[Stored data entries]
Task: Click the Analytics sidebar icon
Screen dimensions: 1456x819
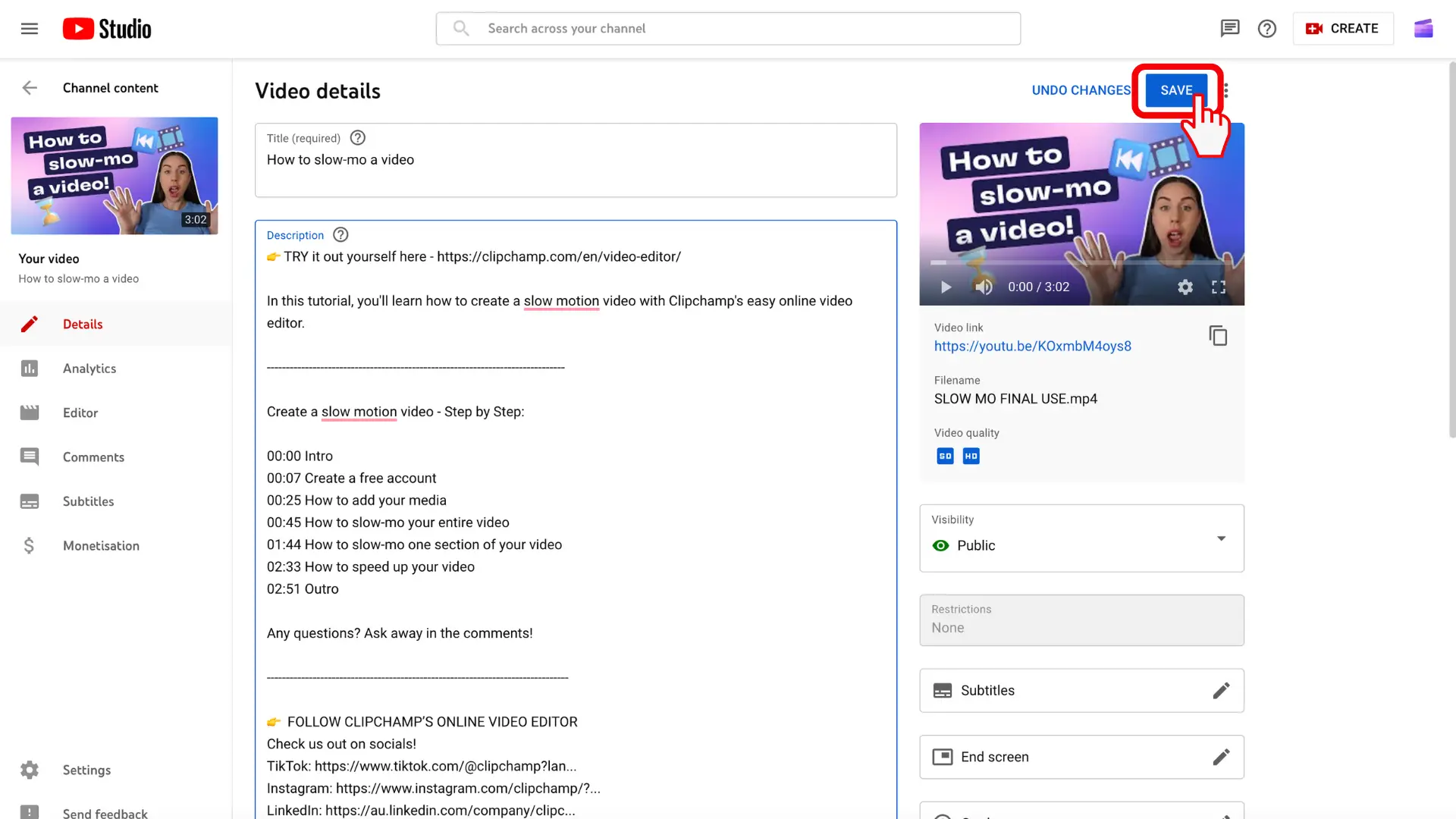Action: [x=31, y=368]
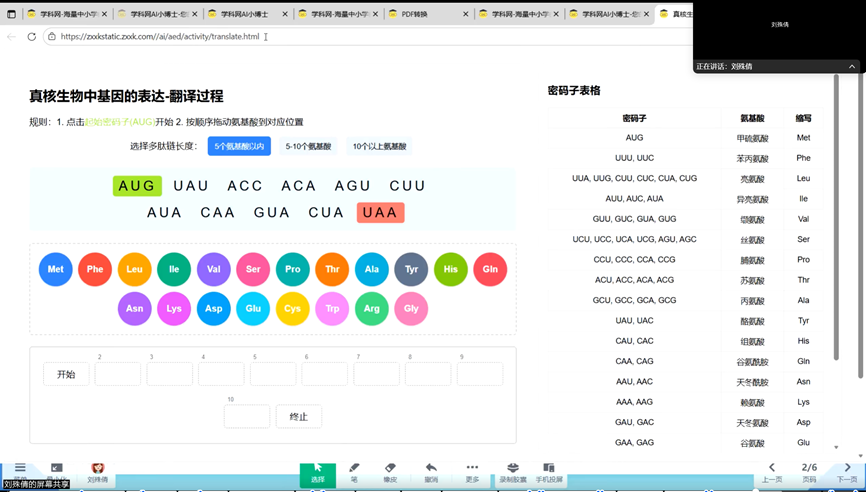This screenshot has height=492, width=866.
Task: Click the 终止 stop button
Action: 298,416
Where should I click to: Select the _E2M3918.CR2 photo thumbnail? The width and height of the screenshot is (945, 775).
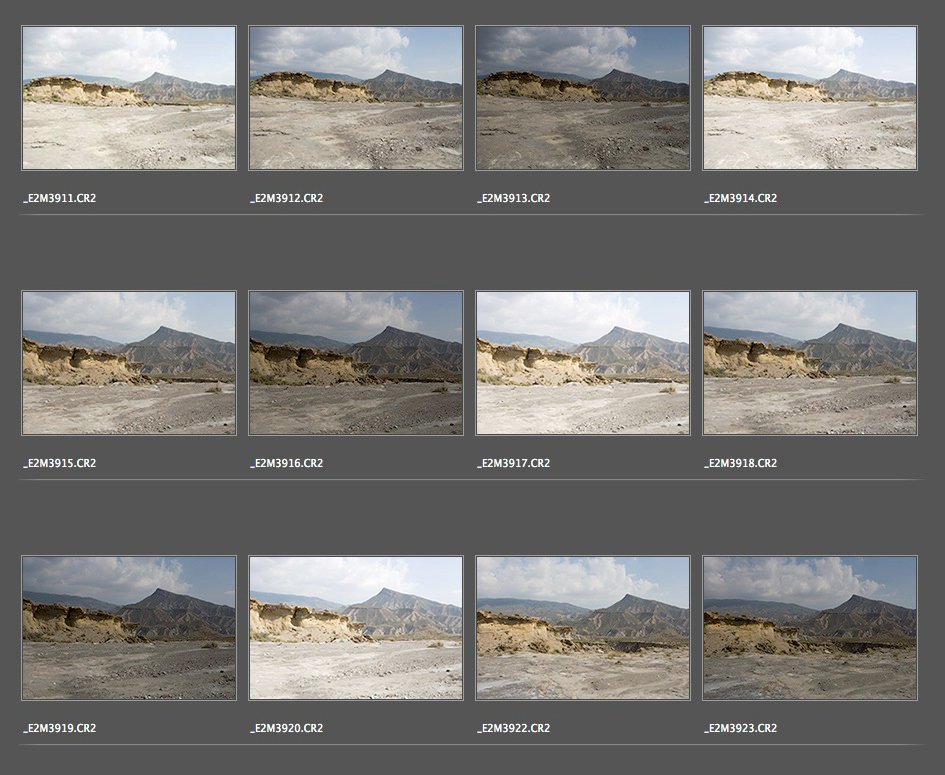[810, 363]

#### Instructions to follow:
Return the lines of the data above in full and exactly, with no pictures.

#### Response below:
Task: Click the Analytics sidebar icon
Screen dimensions: 1456x819
Action: [x=31, y=368]
This screenshot has height=492, width=866.
Task: Click the 终止 stop button
Action: 298,416
Where should I click to: Select the _E2M3918.CR2 photo thumbnail? The width and height of the screenshot is (945, 775).
[810, 363]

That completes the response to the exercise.